Monthly feedback was required to be sent by microbiology laboratory department regarding the rate of BCC to highlight those areas with the highest and lowest BCC rates.
As shown clearly in the control chart [Figure 1], the changes that were implemented as a result of the project led to a noticeable reduction in the contamination rate of blood cultures. After implementation of the first choice solution, there was a significant reduction in the contamination rate of blood cultures from 4.6% to 3.9% in the hospital overall and from 3.6% to 2.1% in the ED. Then, after introducing the supervisory checklist, the contamination rate of blood cultures dropped and reached 3.1% at hospital level and 2.3% at ED level. The continuity of the improvement efforts led to a hugely successful outcome in the adult ED, where a contamination rate reached 0 and decreased to 1.7% at the hospital level [Figure 5].
Lessons Learned and Limitations
This is a large-scale project focused on reducing the rate of BCC in KSUMC Hospital, which resulted in a significant improvement in BCC. Several lessons have been learned as a result of this initiative. Initially, frontline staff members were critical to the success of the project. However, implementing an evidence-based policy and promoting best practices guided by clinical guidelines, along with a supervisory checklist, regular auditing, and feedback prompted change in BCC rates. The key aspect of this project was that the provision of frequent feedback to ED staff had a profound effect on their valuable contribution to discussions regarding the main causes of BCC. Sharing proposed solutions and getting feedback from staff on a regular basis about the impact of changes and ideas using the appropriate visual aids, such as run and control charts, were paramount in completing the project and achieving the desired outcomes. Although this project has been conducted in one of the leading largest teaching hospitals, we are not sure about the generalizability of the findings to other teaching hospitals in Saudi Arabia and beyond.
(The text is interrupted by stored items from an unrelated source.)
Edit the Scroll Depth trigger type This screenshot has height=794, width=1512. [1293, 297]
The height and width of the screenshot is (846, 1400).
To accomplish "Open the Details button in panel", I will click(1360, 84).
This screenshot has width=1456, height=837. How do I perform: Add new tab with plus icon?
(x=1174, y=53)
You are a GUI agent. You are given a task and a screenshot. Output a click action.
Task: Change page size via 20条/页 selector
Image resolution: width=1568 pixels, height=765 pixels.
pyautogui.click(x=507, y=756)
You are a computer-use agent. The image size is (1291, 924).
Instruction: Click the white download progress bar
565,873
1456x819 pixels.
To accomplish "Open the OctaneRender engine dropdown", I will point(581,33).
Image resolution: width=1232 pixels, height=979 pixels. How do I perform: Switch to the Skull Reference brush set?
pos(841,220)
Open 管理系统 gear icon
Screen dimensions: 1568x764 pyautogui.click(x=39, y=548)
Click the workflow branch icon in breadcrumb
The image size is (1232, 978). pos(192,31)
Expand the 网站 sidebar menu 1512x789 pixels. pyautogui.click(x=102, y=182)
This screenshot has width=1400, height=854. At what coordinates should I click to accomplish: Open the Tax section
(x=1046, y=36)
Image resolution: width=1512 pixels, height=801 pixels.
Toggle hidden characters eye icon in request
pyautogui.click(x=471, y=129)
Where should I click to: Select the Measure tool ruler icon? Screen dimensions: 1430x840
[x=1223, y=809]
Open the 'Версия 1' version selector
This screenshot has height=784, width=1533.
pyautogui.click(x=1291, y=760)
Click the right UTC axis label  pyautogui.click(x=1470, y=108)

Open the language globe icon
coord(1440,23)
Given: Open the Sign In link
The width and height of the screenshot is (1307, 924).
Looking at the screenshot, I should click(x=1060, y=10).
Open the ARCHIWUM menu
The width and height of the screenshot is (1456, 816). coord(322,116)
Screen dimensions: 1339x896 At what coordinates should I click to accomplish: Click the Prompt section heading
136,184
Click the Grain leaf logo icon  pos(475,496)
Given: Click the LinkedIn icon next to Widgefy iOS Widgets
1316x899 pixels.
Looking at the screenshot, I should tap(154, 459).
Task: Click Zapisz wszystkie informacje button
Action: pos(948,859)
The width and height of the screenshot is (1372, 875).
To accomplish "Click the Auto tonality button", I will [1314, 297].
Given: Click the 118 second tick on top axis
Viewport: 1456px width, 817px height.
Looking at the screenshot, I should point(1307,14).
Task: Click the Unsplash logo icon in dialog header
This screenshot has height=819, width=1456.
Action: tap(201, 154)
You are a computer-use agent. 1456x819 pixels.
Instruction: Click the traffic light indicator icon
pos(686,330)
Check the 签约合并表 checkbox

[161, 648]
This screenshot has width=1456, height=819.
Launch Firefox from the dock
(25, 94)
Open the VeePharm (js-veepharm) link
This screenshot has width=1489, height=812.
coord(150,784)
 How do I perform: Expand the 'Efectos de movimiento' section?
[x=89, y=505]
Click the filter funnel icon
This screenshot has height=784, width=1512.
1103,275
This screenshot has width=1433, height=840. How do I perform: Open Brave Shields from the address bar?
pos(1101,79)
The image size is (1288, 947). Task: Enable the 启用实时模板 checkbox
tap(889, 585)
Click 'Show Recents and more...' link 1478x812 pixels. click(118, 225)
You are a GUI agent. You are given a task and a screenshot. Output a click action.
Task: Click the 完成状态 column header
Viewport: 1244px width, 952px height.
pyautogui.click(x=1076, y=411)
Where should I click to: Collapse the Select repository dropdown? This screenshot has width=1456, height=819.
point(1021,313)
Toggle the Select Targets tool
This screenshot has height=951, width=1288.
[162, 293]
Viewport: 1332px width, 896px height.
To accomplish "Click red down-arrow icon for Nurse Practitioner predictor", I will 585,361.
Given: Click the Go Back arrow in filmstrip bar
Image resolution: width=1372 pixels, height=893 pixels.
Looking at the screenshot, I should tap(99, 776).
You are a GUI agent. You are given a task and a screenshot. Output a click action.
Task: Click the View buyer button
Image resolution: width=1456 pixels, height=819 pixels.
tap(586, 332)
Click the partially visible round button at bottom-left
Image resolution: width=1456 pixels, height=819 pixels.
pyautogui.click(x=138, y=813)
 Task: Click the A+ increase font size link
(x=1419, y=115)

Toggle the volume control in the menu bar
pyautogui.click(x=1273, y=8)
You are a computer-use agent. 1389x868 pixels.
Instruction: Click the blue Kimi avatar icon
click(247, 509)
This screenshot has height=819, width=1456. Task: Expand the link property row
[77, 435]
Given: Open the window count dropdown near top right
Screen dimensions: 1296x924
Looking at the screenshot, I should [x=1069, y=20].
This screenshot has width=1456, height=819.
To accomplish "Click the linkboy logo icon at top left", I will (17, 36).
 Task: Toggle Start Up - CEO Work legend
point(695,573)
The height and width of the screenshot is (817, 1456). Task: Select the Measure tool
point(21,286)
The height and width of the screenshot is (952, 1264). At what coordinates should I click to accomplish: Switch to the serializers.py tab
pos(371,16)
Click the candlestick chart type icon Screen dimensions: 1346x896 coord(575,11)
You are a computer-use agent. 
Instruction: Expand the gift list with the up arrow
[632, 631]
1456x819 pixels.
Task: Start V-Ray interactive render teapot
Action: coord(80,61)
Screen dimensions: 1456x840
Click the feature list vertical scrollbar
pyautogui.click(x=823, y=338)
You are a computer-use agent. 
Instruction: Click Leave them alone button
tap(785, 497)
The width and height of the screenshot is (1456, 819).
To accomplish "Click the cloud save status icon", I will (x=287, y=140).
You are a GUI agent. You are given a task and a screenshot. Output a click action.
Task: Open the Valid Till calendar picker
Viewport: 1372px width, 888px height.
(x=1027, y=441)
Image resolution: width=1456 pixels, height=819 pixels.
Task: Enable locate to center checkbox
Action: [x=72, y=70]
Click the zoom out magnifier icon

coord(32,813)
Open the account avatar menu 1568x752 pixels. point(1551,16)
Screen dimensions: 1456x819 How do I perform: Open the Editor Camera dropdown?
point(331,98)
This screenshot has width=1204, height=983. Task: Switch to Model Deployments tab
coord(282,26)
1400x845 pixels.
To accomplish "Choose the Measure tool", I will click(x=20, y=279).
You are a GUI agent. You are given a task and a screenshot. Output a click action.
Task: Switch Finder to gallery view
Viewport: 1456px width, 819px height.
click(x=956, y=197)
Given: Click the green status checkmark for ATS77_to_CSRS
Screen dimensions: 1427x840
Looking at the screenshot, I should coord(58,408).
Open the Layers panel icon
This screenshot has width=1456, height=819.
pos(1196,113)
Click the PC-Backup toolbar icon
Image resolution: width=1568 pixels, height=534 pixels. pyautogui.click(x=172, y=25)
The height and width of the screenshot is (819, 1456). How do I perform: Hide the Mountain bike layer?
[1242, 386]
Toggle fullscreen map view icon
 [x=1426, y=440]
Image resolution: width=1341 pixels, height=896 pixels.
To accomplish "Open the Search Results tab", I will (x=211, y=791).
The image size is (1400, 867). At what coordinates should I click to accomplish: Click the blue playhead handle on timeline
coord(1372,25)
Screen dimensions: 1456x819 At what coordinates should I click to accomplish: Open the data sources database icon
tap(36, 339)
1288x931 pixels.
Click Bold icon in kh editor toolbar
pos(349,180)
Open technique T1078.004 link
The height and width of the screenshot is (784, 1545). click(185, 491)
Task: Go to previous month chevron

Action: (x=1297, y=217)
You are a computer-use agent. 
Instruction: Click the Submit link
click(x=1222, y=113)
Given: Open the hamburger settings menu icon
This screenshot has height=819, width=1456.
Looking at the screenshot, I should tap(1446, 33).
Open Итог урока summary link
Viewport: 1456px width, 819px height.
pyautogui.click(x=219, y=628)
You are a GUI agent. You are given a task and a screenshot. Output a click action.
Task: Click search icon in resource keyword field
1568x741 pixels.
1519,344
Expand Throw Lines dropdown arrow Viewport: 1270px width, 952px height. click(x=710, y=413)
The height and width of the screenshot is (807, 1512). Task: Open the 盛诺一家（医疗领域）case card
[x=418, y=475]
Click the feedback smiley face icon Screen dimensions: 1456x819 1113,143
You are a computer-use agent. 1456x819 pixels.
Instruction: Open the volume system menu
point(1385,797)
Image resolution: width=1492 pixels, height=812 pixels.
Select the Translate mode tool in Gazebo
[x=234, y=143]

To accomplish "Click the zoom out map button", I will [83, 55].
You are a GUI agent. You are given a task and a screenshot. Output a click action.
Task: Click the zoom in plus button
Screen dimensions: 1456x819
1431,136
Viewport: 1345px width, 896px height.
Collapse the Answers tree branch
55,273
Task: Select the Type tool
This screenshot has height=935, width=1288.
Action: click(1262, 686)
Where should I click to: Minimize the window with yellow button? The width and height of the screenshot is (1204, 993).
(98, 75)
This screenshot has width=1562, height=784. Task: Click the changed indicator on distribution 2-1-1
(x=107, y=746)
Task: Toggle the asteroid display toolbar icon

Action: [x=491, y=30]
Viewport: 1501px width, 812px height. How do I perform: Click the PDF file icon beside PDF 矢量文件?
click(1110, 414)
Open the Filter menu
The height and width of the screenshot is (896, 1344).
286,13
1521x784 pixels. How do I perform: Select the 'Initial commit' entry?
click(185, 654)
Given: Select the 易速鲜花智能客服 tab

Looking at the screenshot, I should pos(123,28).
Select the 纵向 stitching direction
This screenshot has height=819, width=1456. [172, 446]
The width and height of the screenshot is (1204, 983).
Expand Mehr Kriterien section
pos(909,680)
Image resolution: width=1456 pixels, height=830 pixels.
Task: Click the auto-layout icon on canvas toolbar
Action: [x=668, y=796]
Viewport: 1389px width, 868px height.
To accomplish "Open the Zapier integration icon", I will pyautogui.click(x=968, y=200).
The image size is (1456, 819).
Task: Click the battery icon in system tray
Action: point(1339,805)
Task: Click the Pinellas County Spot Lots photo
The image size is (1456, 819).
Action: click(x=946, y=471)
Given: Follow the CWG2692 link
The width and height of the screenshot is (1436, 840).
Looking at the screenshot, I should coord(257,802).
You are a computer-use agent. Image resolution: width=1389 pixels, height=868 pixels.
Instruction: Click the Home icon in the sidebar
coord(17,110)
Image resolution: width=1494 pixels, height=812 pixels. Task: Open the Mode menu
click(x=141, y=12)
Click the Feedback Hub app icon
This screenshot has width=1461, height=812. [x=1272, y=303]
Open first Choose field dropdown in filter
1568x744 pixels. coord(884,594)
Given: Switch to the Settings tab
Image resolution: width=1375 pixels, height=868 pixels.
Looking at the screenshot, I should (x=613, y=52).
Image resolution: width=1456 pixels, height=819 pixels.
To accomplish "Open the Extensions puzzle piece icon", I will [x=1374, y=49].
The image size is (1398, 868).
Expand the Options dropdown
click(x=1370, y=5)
Testing and implementing policies and best practices using the quality improvement methods and tools through simple and rapid PDSA cycles in the ED resulted in a significant reduction in contamination rates of blood culture samples. Implementing quality improvement projects about blood contamination rates in the ED achieved noticeable reduction in the rate of BCC, reaching 1.5% compared with a baseline of 4.0% over a 6-month time period in which changes were implemented. Moreover, at a hospital-wide level, the figure reached 1.7% as a result of implementing the project's recommendations. Most encouragingly, this result exceeded the CAP benchmark of 2%–3%.
Financial support and sponsorship
The authors disclosed no funding for this article.
Conflicts of interest
The authors disclosed no conflicts of interest.